EXERCISE PROMPT: Check each line of the data for "icon" and select those that have it.

EXCERPTED RECORDS:
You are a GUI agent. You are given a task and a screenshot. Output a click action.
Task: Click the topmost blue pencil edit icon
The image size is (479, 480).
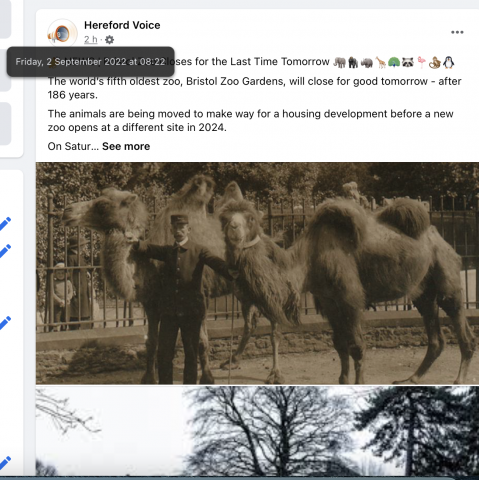(5, 224)
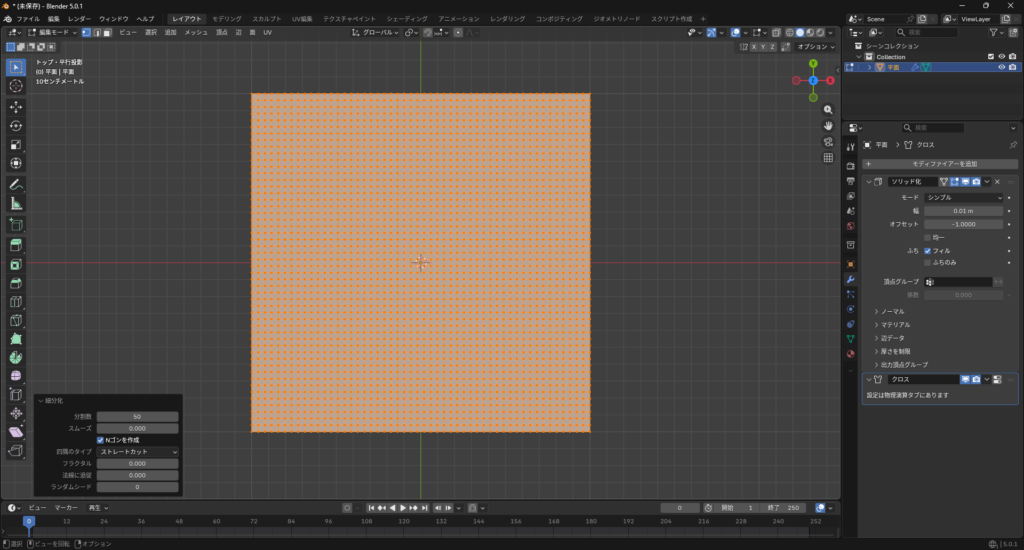
Task: Uncheck Nゴンを作成 in subdivide panel
Action: (101, 440)

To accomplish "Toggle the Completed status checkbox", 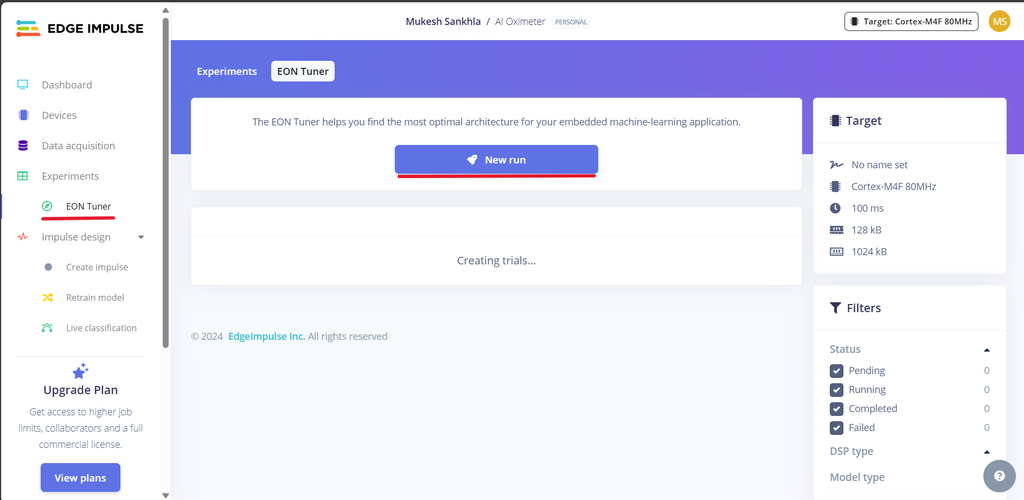I will tap(837, 409).
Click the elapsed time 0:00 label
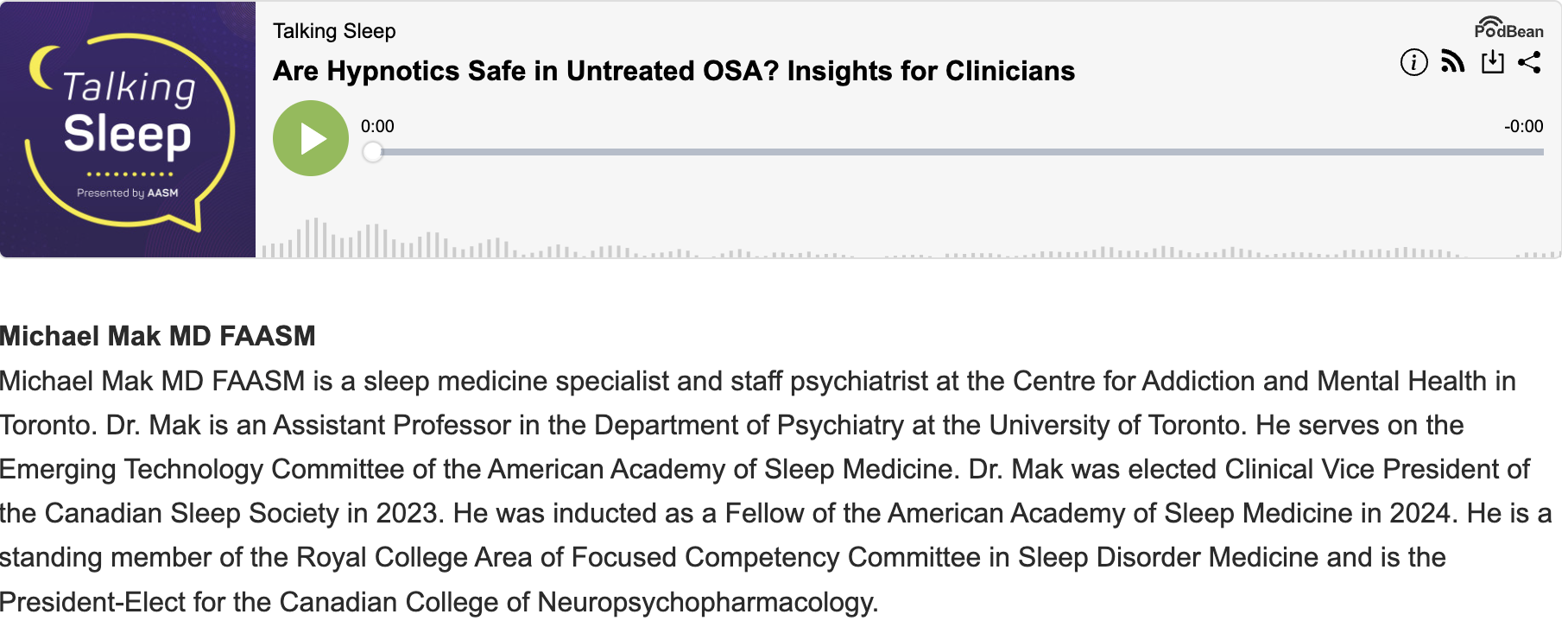Screen dimensions: 1568x627 click(377, 126)
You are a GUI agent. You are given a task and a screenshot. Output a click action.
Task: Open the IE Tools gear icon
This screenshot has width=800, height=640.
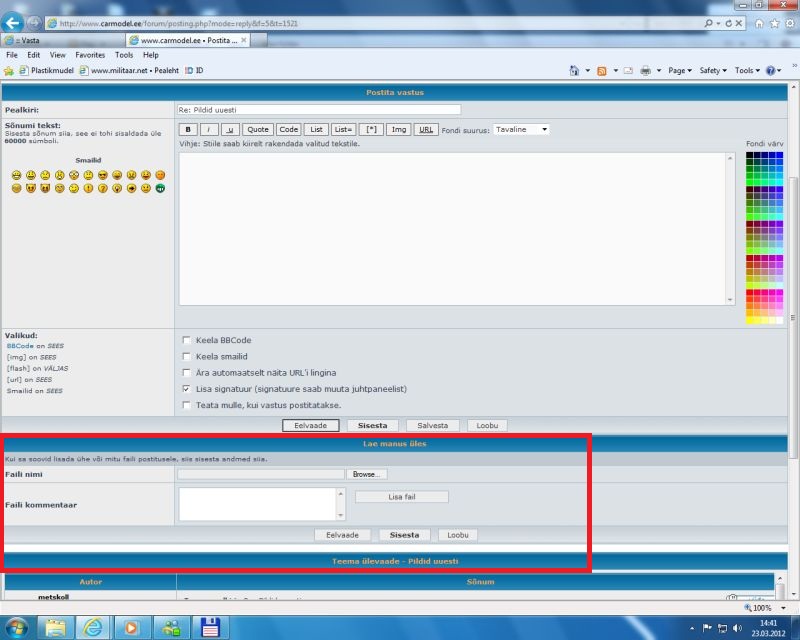click(x=788, y=22)
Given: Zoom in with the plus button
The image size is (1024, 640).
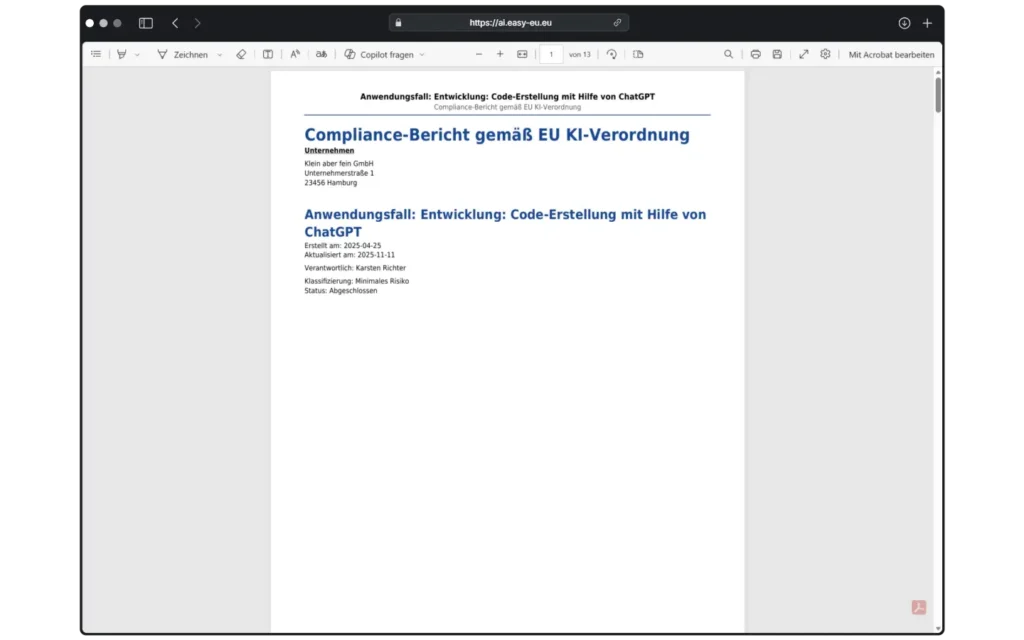Looking at the screenshot, I should (x=500, y=54).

RESPONSE BELOW:
Task: Click the topmost blue pencil edit icon
Task: Open the IE Tools gear icon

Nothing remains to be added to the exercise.